Reputation: 211
Hey I all I have 1 Master and 1 Slave Node Standalone Spark Cluster on AWS. I have a folder my home directory called ~/Notebooks. This is were I launch jupyter notebooks and connect jupyter in my browser. I also have a file in there called people.json (simple json file).
I try running this code
from pyspark import SparkContext, SparkConf
from pyspark.sql import SQLContext
conf = SparkConf().setAppName('Practice').setMaster('spark://ip-172-31-2-186:7077')

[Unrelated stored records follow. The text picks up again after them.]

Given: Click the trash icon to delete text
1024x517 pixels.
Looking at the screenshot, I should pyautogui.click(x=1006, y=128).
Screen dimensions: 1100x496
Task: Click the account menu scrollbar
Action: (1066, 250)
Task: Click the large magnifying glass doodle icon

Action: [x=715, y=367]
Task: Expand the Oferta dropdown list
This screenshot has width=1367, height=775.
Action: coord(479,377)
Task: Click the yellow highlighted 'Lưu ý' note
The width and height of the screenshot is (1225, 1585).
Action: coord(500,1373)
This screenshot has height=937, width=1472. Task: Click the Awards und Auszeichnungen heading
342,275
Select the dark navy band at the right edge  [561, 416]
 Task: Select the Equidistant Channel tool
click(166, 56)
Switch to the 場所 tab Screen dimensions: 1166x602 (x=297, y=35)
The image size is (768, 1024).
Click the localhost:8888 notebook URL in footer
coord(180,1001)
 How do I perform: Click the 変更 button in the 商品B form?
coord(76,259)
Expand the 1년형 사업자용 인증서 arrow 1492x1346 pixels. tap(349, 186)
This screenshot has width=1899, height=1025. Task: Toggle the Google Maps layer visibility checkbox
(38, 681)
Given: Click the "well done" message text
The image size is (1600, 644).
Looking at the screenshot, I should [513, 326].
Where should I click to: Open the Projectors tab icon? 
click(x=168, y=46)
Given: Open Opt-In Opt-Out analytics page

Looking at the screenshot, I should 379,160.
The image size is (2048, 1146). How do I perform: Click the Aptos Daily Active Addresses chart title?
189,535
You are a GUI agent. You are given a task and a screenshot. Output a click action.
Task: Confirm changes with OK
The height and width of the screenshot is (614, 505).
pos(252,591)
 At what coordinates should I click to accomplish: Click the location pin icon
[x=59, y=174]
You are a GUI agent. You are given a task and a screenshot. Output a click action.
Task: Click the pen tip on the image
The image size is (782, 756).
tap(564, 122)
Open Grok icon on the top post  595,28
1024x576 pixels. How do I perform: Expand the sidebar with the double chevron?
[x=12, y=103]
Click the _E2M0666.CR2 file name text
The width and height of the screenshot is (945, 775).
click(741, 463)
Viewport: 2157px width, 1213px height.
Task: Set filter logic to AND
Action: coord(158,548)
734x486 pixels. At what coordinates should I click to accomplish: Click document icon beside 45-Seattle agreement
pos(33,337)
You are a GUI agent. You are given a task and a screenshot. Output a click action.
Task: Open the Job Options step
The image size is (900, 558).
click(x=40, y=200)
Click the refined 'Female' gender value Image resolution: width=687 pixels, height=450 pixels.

sc = SparkContext(conf=conf)
sqlContext = SQLContext(sc)
df = sqlContext.read.json("people.json")
I get this error when i run that last line. I don't get it the file is right there... Any Ideas?-
Py4JJavaError: An error occurred while calling o238.json. : org.apache.spark.SparkException: Job aborted due to stage failure: Task 1 in stage 4.0 failed 4 times, most recent failure: Lost task 1.3 in stage 4.0 (TID 37, ip-172-31-7-160.us-west-2.compute.internal): java.io.FileNotFoundException: File file:/home/ubuntu/Notebooks/people.json does not exist
Upvotes: 0
Views: 1945
Reputation: 80194
Make sure the file is available on the worker nodes. Best way is to use a shared files system (NFS, HDFS). Read External Datasets documentation
Upvotes: 1